Navan Road Parkway (Irish: Ollpháirc Bhóthar na hUaimhe) is a railway station in Fingal, Ireland. It is owned and operated by Iarnród Éireann.

Location
The station is on the Dublin - Sligo railway line (see Rail transport in Ireland), located between Ashtown railway station and Castleknock railway station.

The station is adjacent to the Navan Road dual carriageway R147 road  between the roundabout at the junction of Castleknock Road and Ashtown Road and the roundabout at the junction of Auburn Avenue and New Dunsink Lane. Access to the station is via a grade-separated junction off the R147.

Design and services
Similar to both Dún Laoghaire railway station and Leixlip Louisa Bridge railway station, the station building is on the bridge that connects the two platforms. From here there are lifts and stairs down to each platform. It is an unmanned station.

The station is served by Western Commuter services. Both main services (westbound to Maynooth and Longford and eastbound to Dublin city centre and Docklands branch services (from  to Docklands) call at the station. InterCity services do not call at the station, although one can interchange at either  or Dublin Connolly railway station.

History
It opened on 21 January 2008 as 'Phoenix Park' station but was renamed on 25 September 2011 to 'Navan Road Parkway'.

Recorded data:
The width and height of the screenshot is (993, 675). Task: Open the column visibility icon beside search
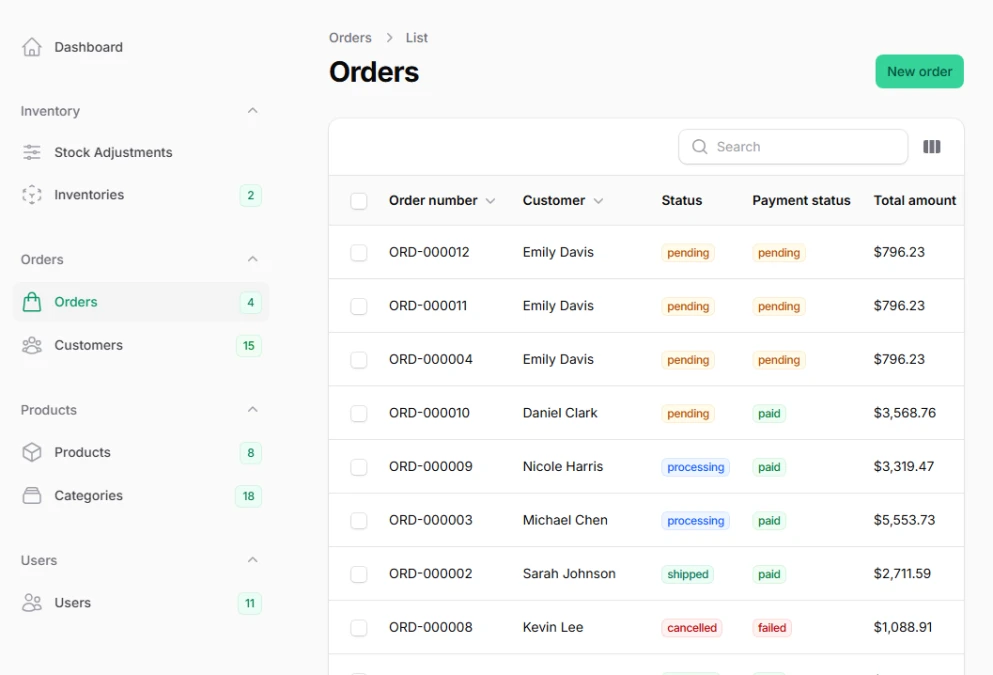pos(932,146)
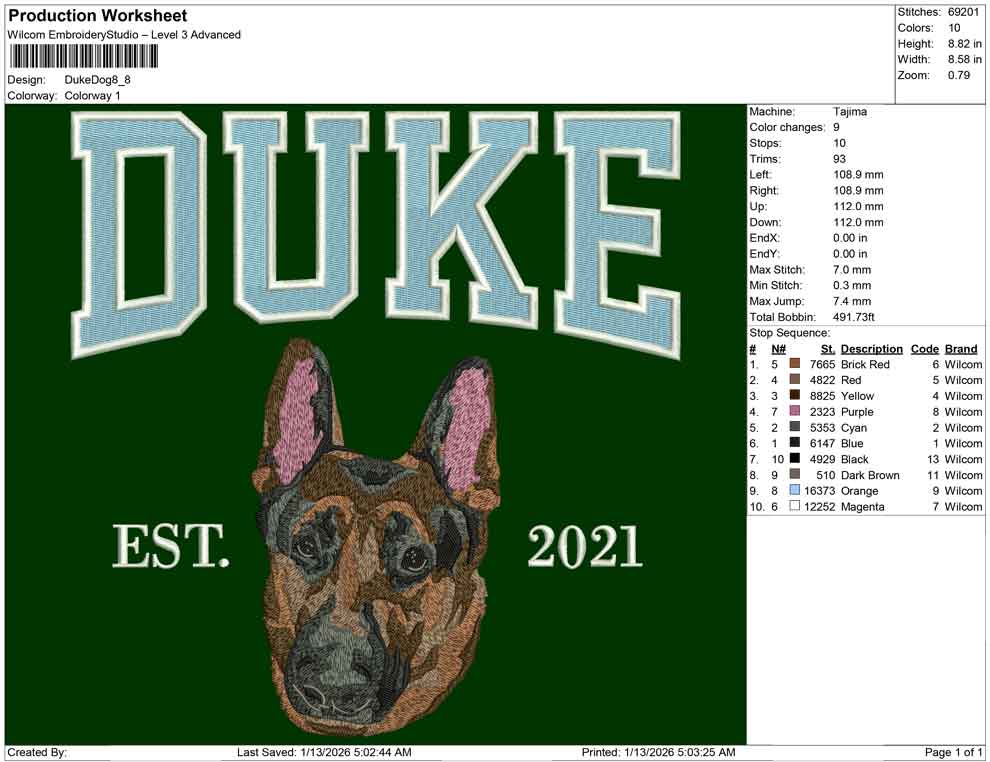Click the Code column header
Viewport: 990px width, 762px height.
[x=925, y=348]
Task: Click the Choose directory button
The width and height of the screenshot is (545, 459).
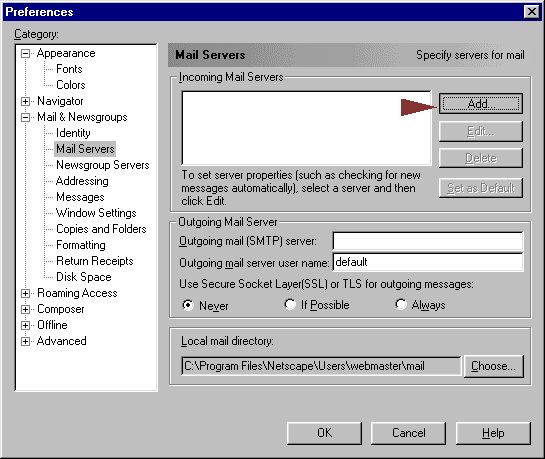Action: click(x=494, y=366)
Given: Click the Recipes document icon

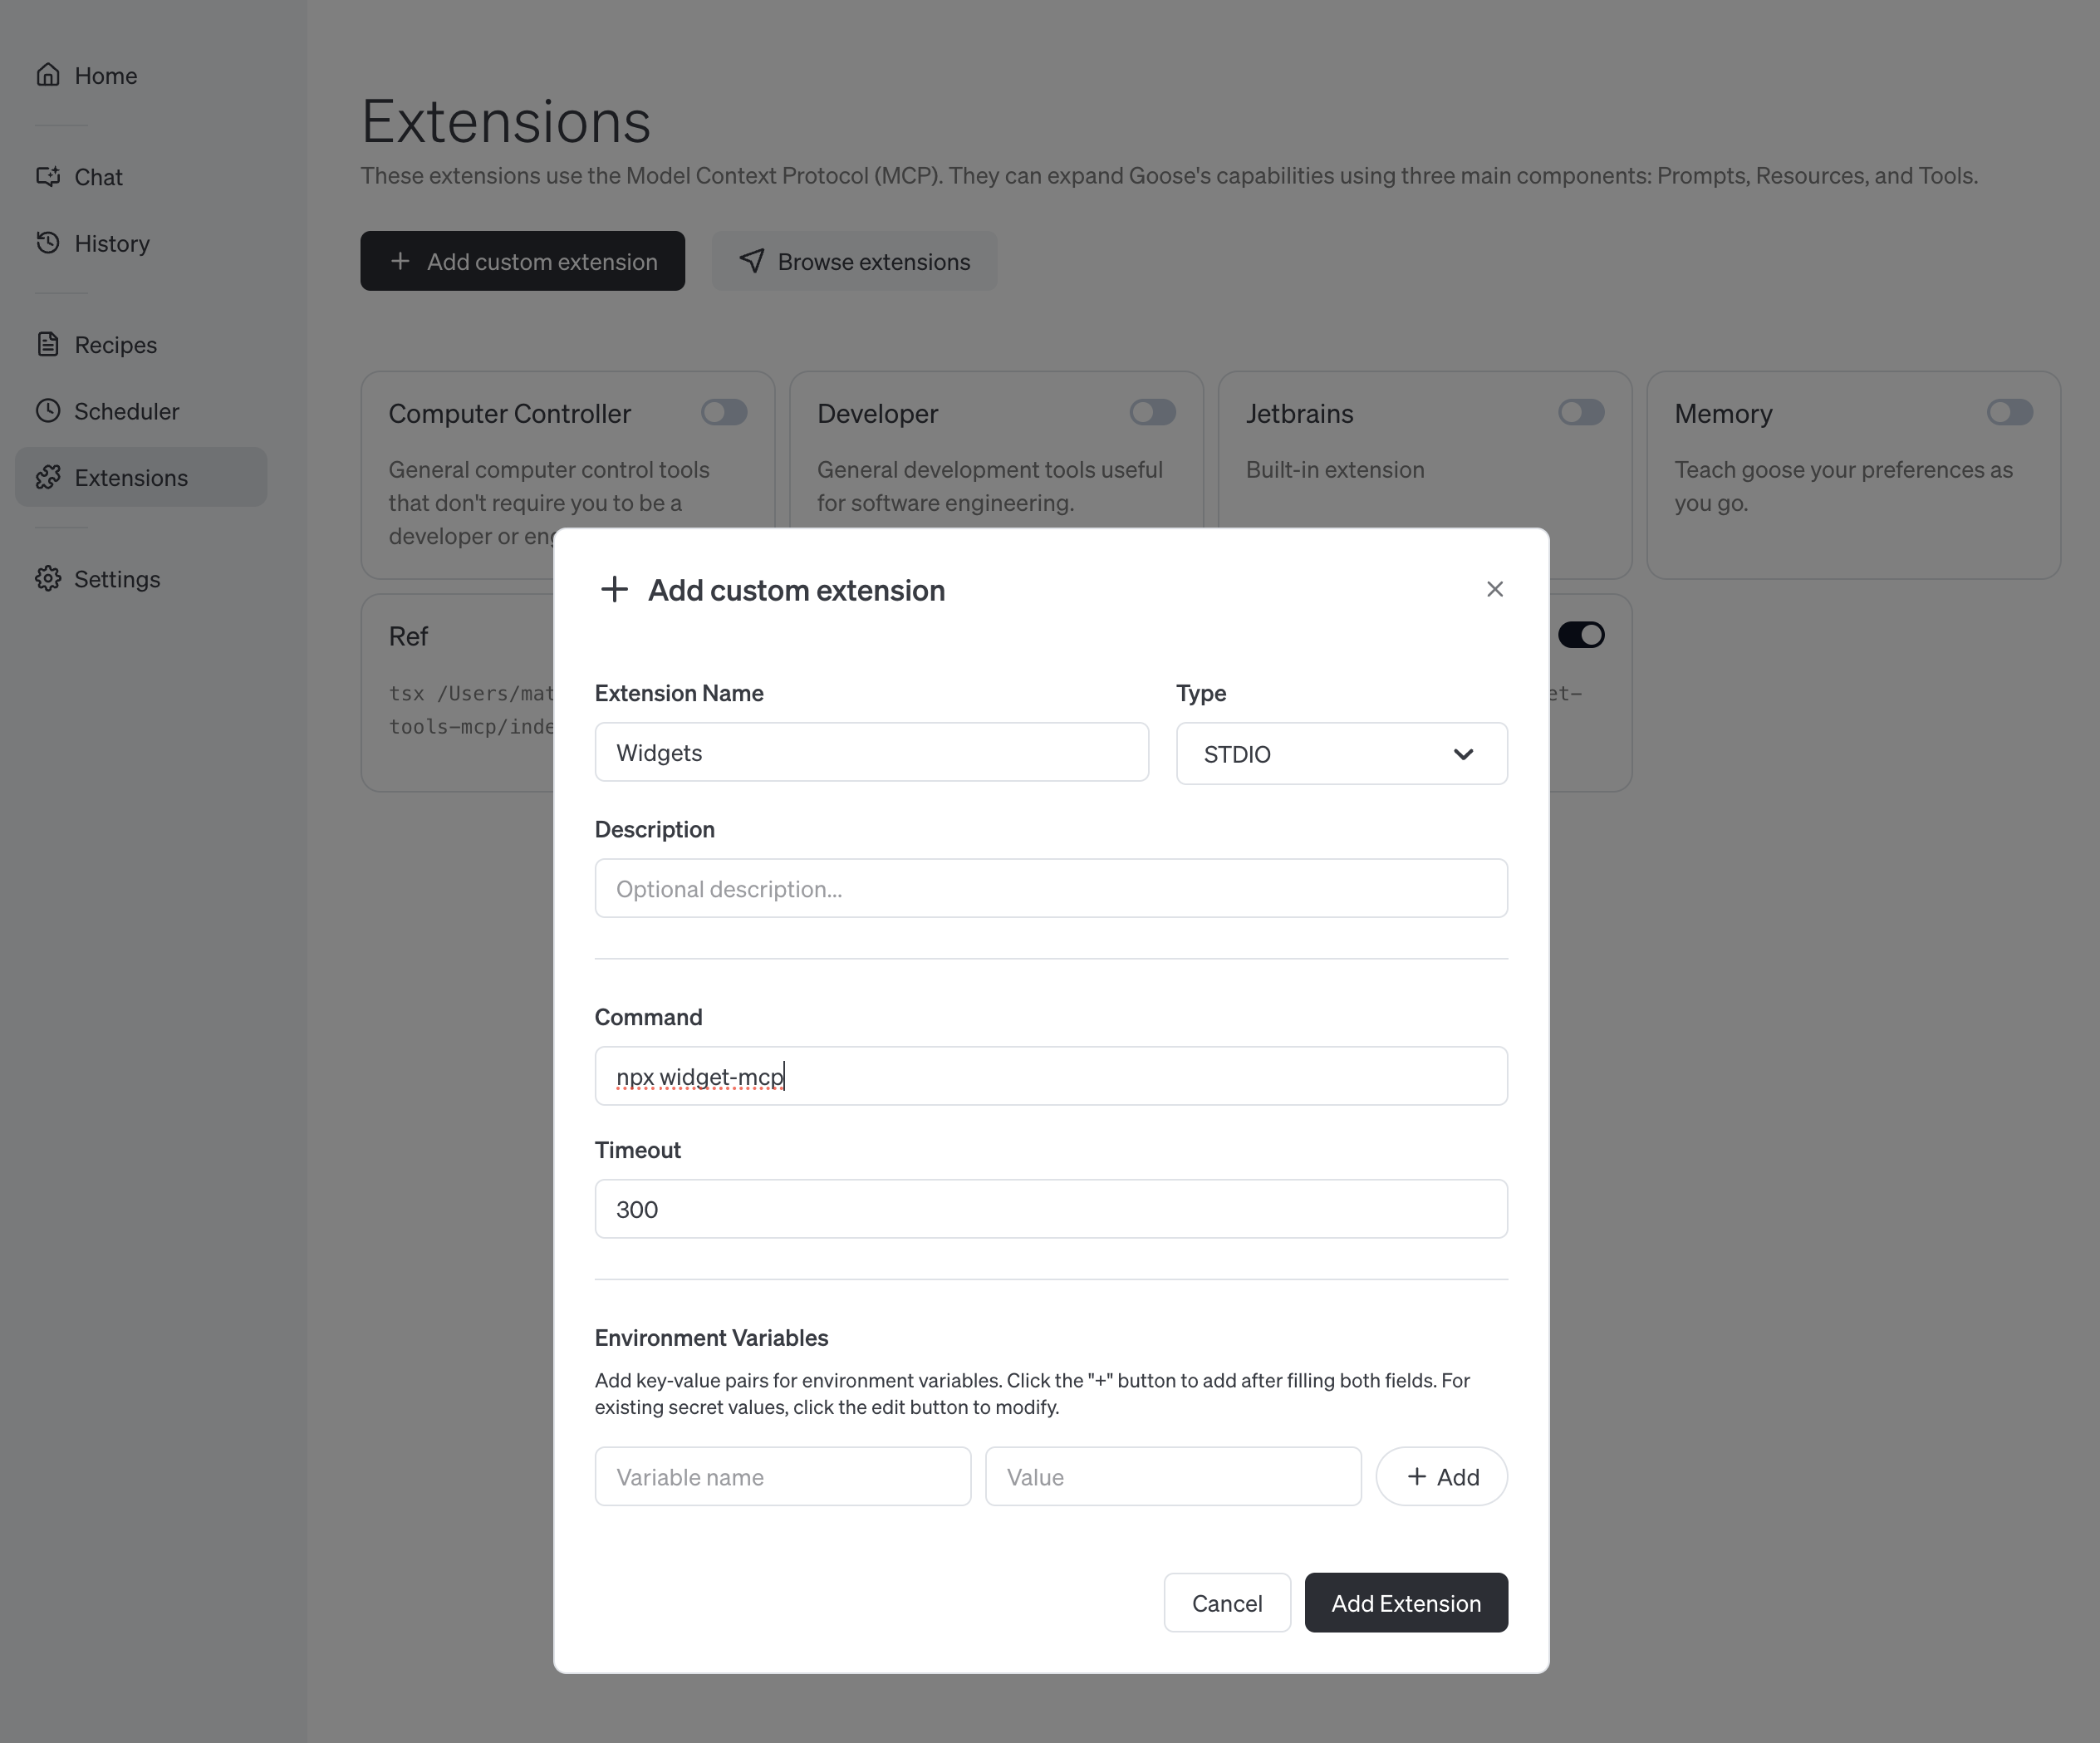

Task requirements:
1. Summarize the article on Navan Road Parkway station in two sentences.
2. Reproduce the part of the article on Navan Road Parkway station starting with "The station is served" and going on through "Connolly railway station.".
The records have no connection to the text.

Set of answers:
1. Navan Road Parkway is an unmanned railway station in Fingal, Ireland, owned and operated by Iarnród Éireann and located on the Dublin - Sligo railway line between Ashtown and Castleknock stations. It opened on 21 January 2008 as 'Phoenix Park' station and was renamed 'Navan Road Parkway' on 25 September 2011, and it is served by Western Commuter services but not by InterCity services.

2.
The station is served by Western Commuter services. Both main services (westbound to Maynooth and Longford and eastbound to Dublin city centre and Docklands branch services (from  to Docklands) call at the station. InterCity services do not call at the station, although one can interchange at either  or Dublin Connolly railway station.